Certamente, ma se a tutto questo aggiunge anche la demonizzazione che è stata fatta nell’ultimo anno sull’uso del contante, comprenderà che misure come il Cashback finiscono per penalizzare ulteriormente settori come il Cash in transit, che sono già stati messi in ginocchio dal Covid-19, con una riduzione netta delle entrate per le aziende e un aumento dei rischi per l’occupazione.
Il Cashback non doveva servire a contrastare l’evasione fiscale?
Dai dati disponibili non mi sembra che vi sia una correlazione diretta tra la limitazione dell’uso del contante e risultati più incisivi nella lotta all’evasione, piuttosto un vantaggio per le società (oramai tutte estere) che gestiscono la cosiddetta ‘moneta di plastica’ che non sostengono più il costo del ricircolo del denaro e traggono profitto dalle commissioni. Per cui negli esercizi commerciali più piccoli non c’è stato un aumento dei pagamenti elettronici per contrastare l’evasione, che era un obiettivo primario del Cashback.
Proviamo ad allargare il tiro. Andiamo davvero verso la “cashless society”, la società senza contanti?
Considerato che sia la nostra Costituzione che i trattati europei sono garanti della libertà individuale, e quindi anche di quella sulle forme di pagamento, a mio parere il massimalismo spesso e volentieri è sinonimo di vantaggio e interesse di poteri forti. Del resto non c’è dubbio che i pagamenti digitali rappresentino un’alternativa al denaro contante, ma poi ogni Paese si regola sulla base delle proprie abitudini consolidate. Nel Nord Europa si usano di più le carte di credito, in Italia il contante rimane il mezzo di pagamento più diffuso.

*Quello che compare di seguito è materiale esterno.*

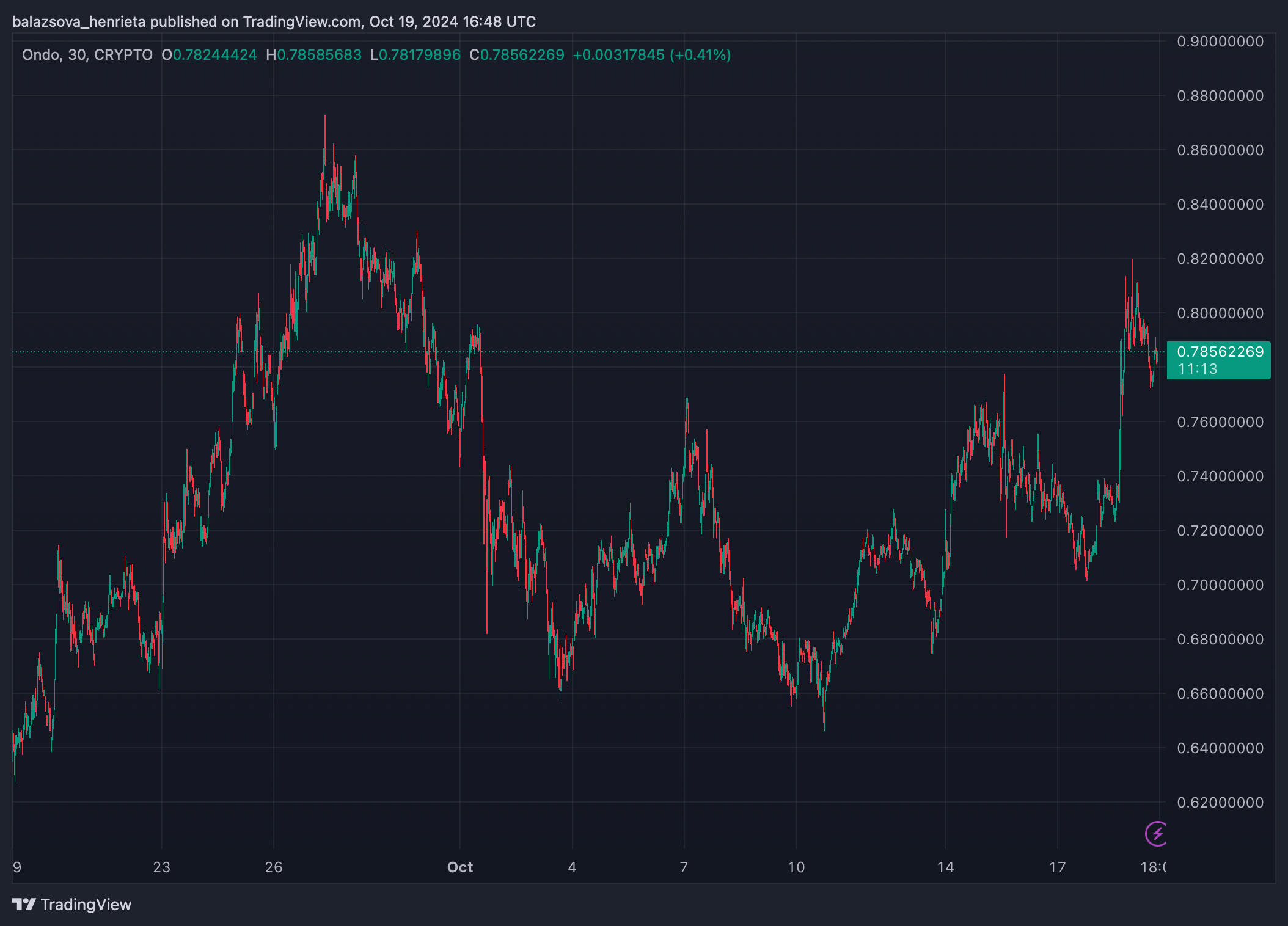Click the 0.80000000 price axis label
This screenshot has width=1288, height=926.
(1220, 313)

Italia maglia nera in Europa?
Metterla così a me pare semplicistico. Proviamo invece ad essere realisti: l’età media della popolazione italiana è alta, così com’è è alto il numero di Comuni italiani che si trovano in zone ancora non del tutto coperte dalla Rete. Costringere gli italiani a usare i pagamenti elettronici può nuocere a determinati gruppi sociali, più abituati a utilizzare il denaro contante, e inibire altri che non possono accedervi per i più svariati motivi, uno tra tutti essere segnalati nella banca dati della Centrale dei rischi. In secondo luogo, ritengo che la libertà di scelta delle persone non debba essere limitata.

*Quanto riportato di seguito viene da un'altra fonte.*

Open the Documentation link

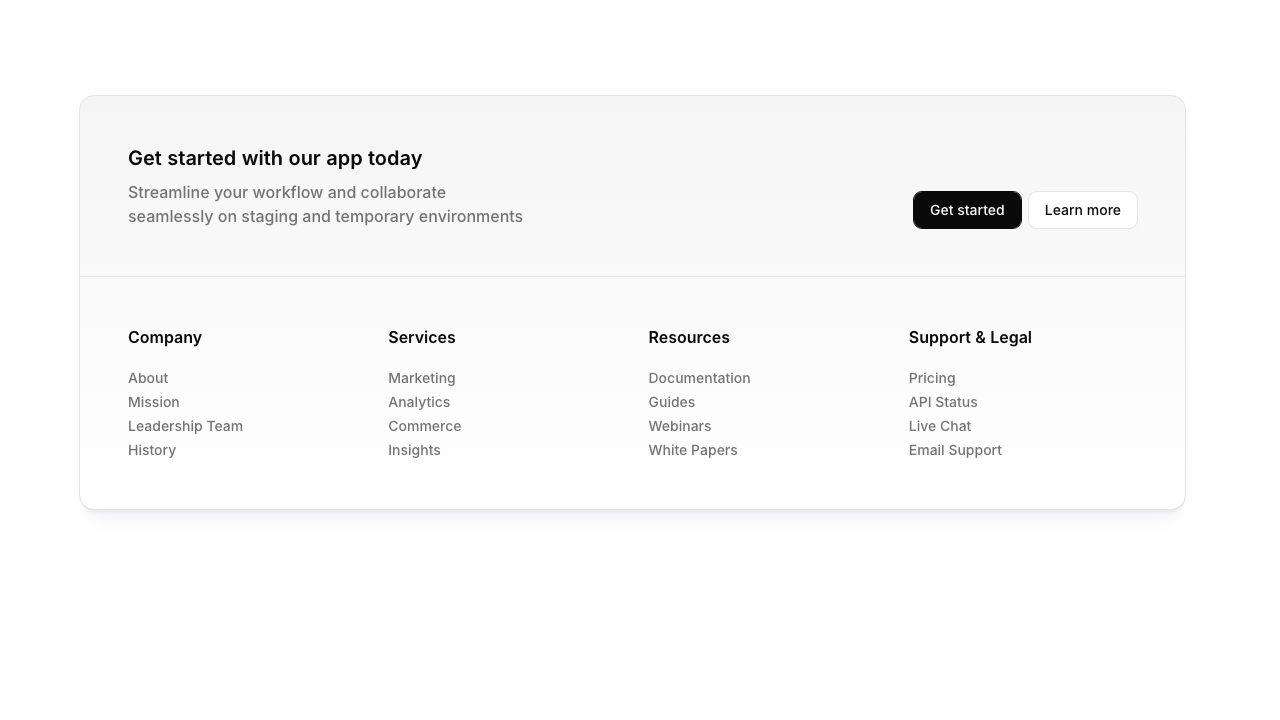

Adesso c’è anche l’Euro digitale…
Benvenuto l’euro digitale se l’approccio verso i diversi metodi di pagamento resterà neutrale e se verrà garantita la continuità operativa dei pagamenti anche nei casi di emergenza come gli attacchi informatici. Segnalo che i risultati della Consultazione pubblica sull’euro digitale voluta dalla BCE evidenziano una forte richiesta di sicurezza digitale e di tutela della privacy da parte dei cittadini europei. Il crimine informatico è cresciuto durante la pandemia. Un italiano su tre non si sente sicuro quando fa operazioni bancarie on line, uno su quattro teme di usare i pagamenti elettronici per fare acquisti online. Numeri che salgono in base all’età e alla alfabetizzazione. Il rischio è di nuovo quello di escludere piuttosto che includere.
Cosa può fare il Governo per il settore del Cash in Transit?

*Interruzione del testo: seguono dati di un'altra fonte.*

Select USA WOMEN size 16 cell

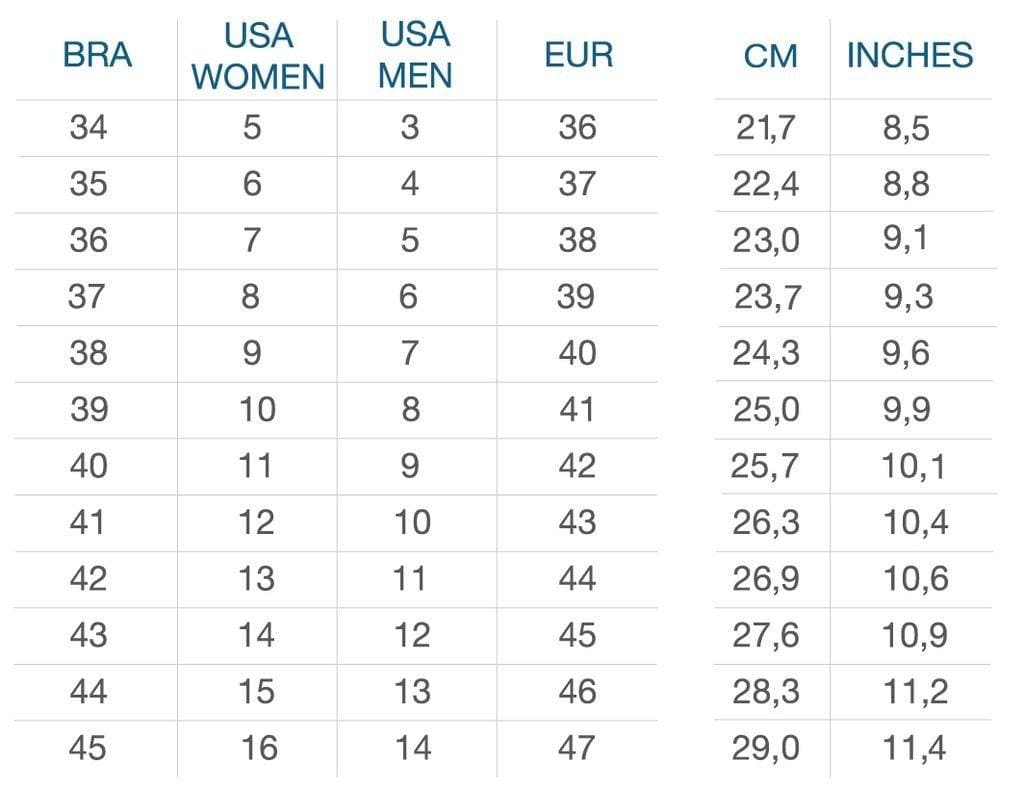(x=257, y=748)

Auspichiamo che vi sia un dialogo costante tra Governo e mondo della sicurezza privata. Per quanto riguarda il comparto del Cash in Transit, la nostre aziende necessitano di una riduzione concreta degli oneri fiscali e previdenziali, insieme a forti misure di sostegno al reddito per i lavoratori. Solo in questo modo riusciremo a superare l’emergenza e a mantenere i livelli occupazionali nella intera filiera.